One thing that intrigued me about the Wolfman case was that if he, who later became line editor and editor in chief of Marvel Comics did not believe that work-for-hire conditions were "automatic" at Marvel, then, as the publisher's editorial representative wouldn't that be the same as saying that no work produced or characters created during his tenure by anybody was created as work-for-hire (unless an actual contract was in place)?

Now, as editor-in-chief it would be his duty to ensure that the publisher's economic interests were taken care of. That includes making sure that the material produced was "Work-for-hire".  If he didn't believe that work-for-hire existed automatically without a contract, it would be his responsibility to establish such a contract (though I don't believe he did).

So, if -hypothetically, Wolfman had won the case and had certain "creator's rights" restored to him, any writer or artist working for Marvel with him as editor could make the same claim.  And a lot of characters or stories would be disputed.

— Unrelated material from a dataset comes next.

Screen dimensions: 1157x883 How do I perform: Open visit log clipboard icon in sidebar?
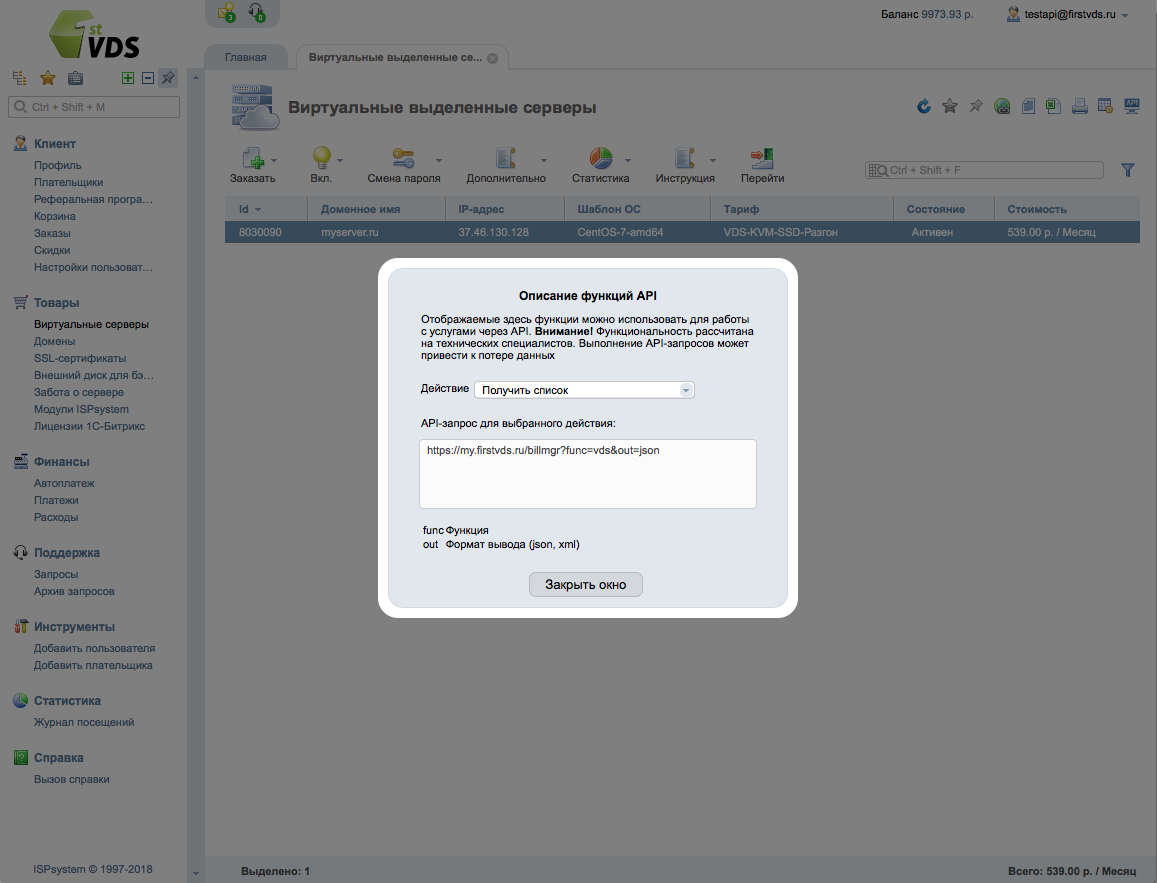74,76
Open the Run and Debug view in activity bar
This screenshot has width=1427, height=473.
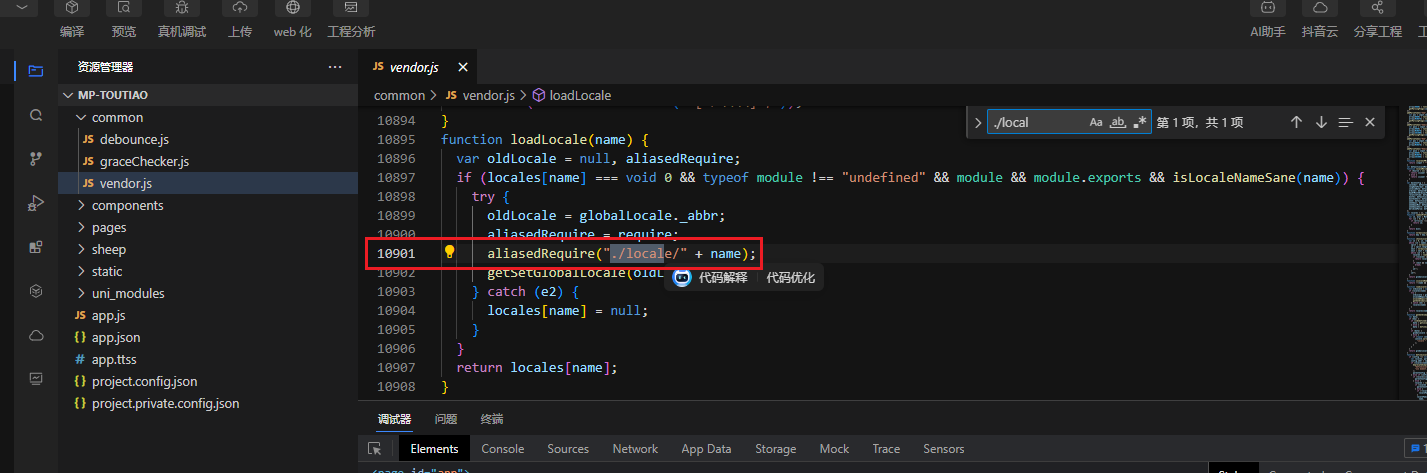tap(36, 203)
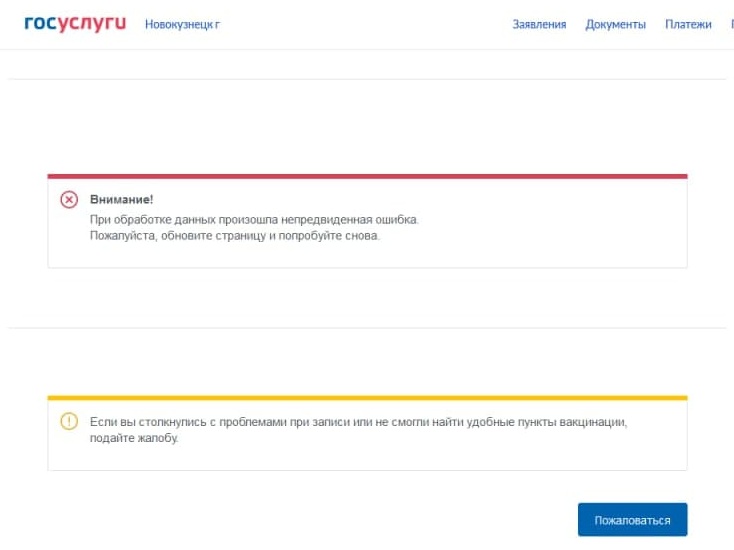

But in that case, since it would be Wolfman's actions as an employee in failing to secure work-for-hire relationships that caused Marvel to lose intellectual property rights, couldn't Marvel have sued for him to cover their losses?

A bit rambling there. Just curious. It seemed such a bizarre case even back then, when I read about it in the Comics Journal and all. (and the transcripts vindicate JBs account of the trial, however much the "story" goes differently from, the keyboards of certain pros.)